During syndication, the first-lien term loan was upsized from $375 million, pricing was cut from revised talk of Libor plus 500 bps but increased from initial talk of Libor plus 450 bps, the discount tightened from revised talk of 93 but widened from initial talk of 99 and the maturity was shortened from seven years.

Also, the second-lien term loan was downsized from a revised amount of $92.5 million and an initial size of $110 million, pricing was increased from Libor plus 825 bps, the discount was modified from 981/2, the call protection was beefed up from 103 in year one, 102 in year two and 101 in year three, and the maturity was shortened from eight years.

Furthermore, the revolver was upsized from $50 million.

True Religion is a Vernon, Calif.-based jeans and jeans-related sportswear company.

Hemisphere wraps

Hemisphere Media Group Inc. closed on its $175 million seven-year covenant-light term loan B (B2/B) that is priced at Libor plus 500 bps with a 1.25% Libor floor, according to a news release. The loan has 101 soft call protection for one year and was sold at an original issue discount of 99.

During syndication, pricing on the loan was increased from Libor plus 450 bps.

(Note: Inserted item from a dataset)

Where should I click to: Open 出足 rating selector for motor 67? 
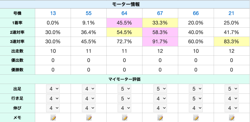[160, 89]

Deutsche Bank Securities Inc. led the deal that was used to refinance term loans at the company's subsidiaries, Cine Latino Inc. and InterMedia Español Inc., and for general corporate purposes.

Pro forma total leverage is 4.3 times and net leverage is 0.3 times.

Hemisphere Media is a Miami-based Spanish-language media company.

Gardner Denver buyout

The acquisition of Gardner Denver Inc. by Kohlberg Kravis Roberts & Co. LP for $76 per share has closed, according to a news release.

For the transaction, Gardner Denver got a new $2,825,000,000 senior secured facility (B1/B) consisting of a $400 million five-year revolver, a $525 million seven-year euro term loan at Euribor plus 375 bps with a 1% floor and sold at 991/2, and a $1.9 billion seven-year U.S. term loan at Libor plus 325 bps with a 1% Libor floor and sold at a 991/2. The term loans have 101 soft call protection for one year.

During syndication, the U.S. term loan was upsized from $1.8 billion as the company's bond deal was reduced to $575 million from $675 million, pricing was cut from revised talk of Libor plus 350 bps and initial talk of Libor plus 400 bps to 425 bps, and the 101 soft call protection was moved to six months and then back to one year. Also, the euro term loan saw its spread flex from talk of Euribor plus 425 bps to 450 bps, and the discount on both term loans was tightened from 99.

UBS Securities LLC, Barclays, Citigroup Global Markets Inc., Deutsche Bank Securities Inc., Mizuho Corporate Bank Ltd., RBC Capital Markets, Macquarie Capital, HSBC Securities (USA) Inc., KKR Capital Markets and Sumitomo Mitsui Banking led the deal for the Wayne, Pa.-based manufacturer of industrial compressors, blowers, pumps, loading arms and fuel systems.